* _Seleção_:
Reflexão II sobre as Faixas de Gestão de Combustível nas Edificações e Aglomerados Populacionais

Elaborado por: Emanuel Oliveira Como já foi referido no artigo anterior, muitas são as dúvidas e controvérsias que marcam o início de um...

Elaborado por: Emanuel Oliveira


Como já foi referido no artigo anterior, muitas são as dúvidas e controvérsias que marcam o início de uma Campanha de Prevenção de Incêndios, promovida pelo MAI, que se deseja exequível, operacional e eficiente.

O próprio sloganPortugal Sem Fogos” está algo desfasado da atualidade, quando existe em simultâneo a promoção do Programa Nacional de Fogo Controlado promovido pelo Governo e que visa a gestão de combustível com recurso ao fogo controlado. O slogan deveria de aludir a um “Portugal Sem Incêndios
Gestão de combustíveis num aglomerado com recurso a fogo controlado. Fonte: desconhecida
Afastando-nos destas questões técnicas mais específicas, devemos debruçar-nos novamente nas faixas de gestão de combustível ao redor dos aglomerados e das edificações, visto que se levantam inúmeras questões devido ao enfoque e abordagem da Campanha, principalmente na sua aplicação no terreno e na sua eficácia. Muitos proprietários estão a cortar tudo, inclusive espécies protegidas, como o sobreiro, a azinheira, bem como árvores frutais.
O ponto que levanta maior controvérsia é aplicação da alínea a) do ponto I do Decreto-Lei nº 10/2018 de 14 de fevereiro:

«a) No estrato arbóreo a distância entre as copas das árvores deve ser no mínimo de 10 m nos povoamentos de pinheiro bravo e eucalipto, devendo estar desramadas em 50 % da sua altura até que esta atinja os 8 m, altura a partir da qual a desramação deve alcançar no mínimo 4 m acima do solo;»
Edificado em espaço rural. Fonte: Jornal de Leiria
Na verdade, o pinheiro-bravo e o eucalipto são as espécies mais abundantes dos nossos povoamentos florestais produtivos, principalmente em monocultura, mas estas não constituem o modelo de combustível mais perigoso junto aos aglomerados e edificações. Normalmente, povoamentos produtivos geridos apresentam cargas de combustível muito menores quando comparados com modelos do grupo matos ou povoamentos regenerados sem gestão ou de reduzida gestão.
Por outro lado, quanto maior for a abertura de clareiras pela redução da densidade de copas, maior será a dificuldade de manutenção da faixa de gestão, onde passarão a dominar as herbáceas e os arbustos, os quais antes se encontravam limitados pelas sombras mais densas. No que respeita ao eucalipto, cuja copa está muito mais alta que o pinheiro e normalmente mais densa, dificilmente existe uma passagem para fogo de copas (no pinheiro é muito mais propensa). A abertura de clareiras poderá aumentar o risco de propagação por combustíveis de escada. Igualmente, o cumprimento à risca e cego destes critérios na faixa da rede vária, pela abertura de maiores clareiras, incrementará o risco de ignição devido a um aumento do combustível fino (que seca mais rápido) e a um aumento da velocidade de propagação dos incêndios, com um comportamento de fogo semelhante ao verificado nas faixas da rede elétrica em zonas de matos.

* _Objetivo da tarefa_: No texto sobre as faixas de gestão de combustível, que espécies protegidas estão a ser cortadas por muitos proprietários?

* _Dados fornecidos_:

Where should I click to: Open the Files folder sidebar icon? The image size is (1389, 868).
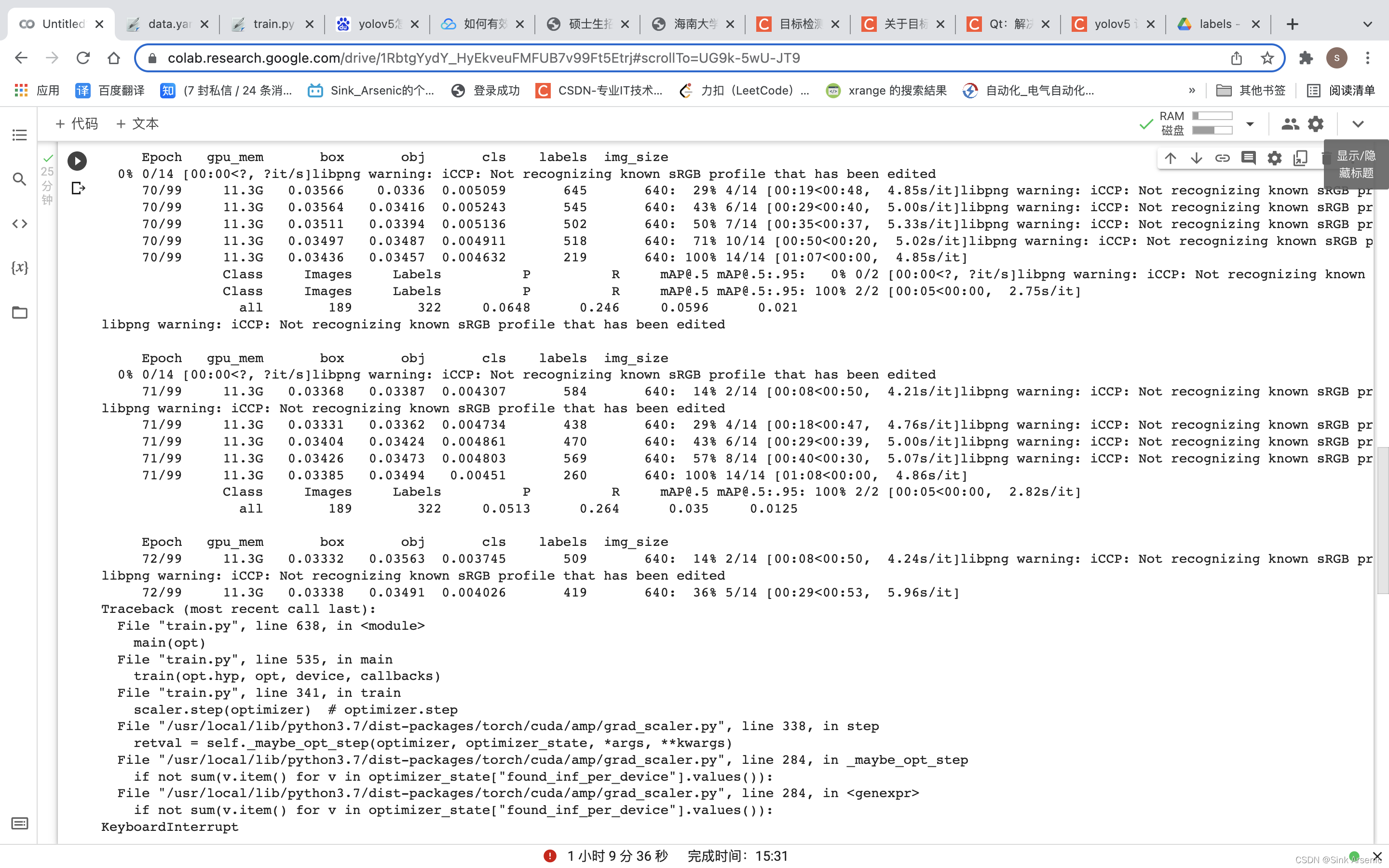coord(19,313)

* _Resposta ao exercício_: O sobreiro e a azinheira.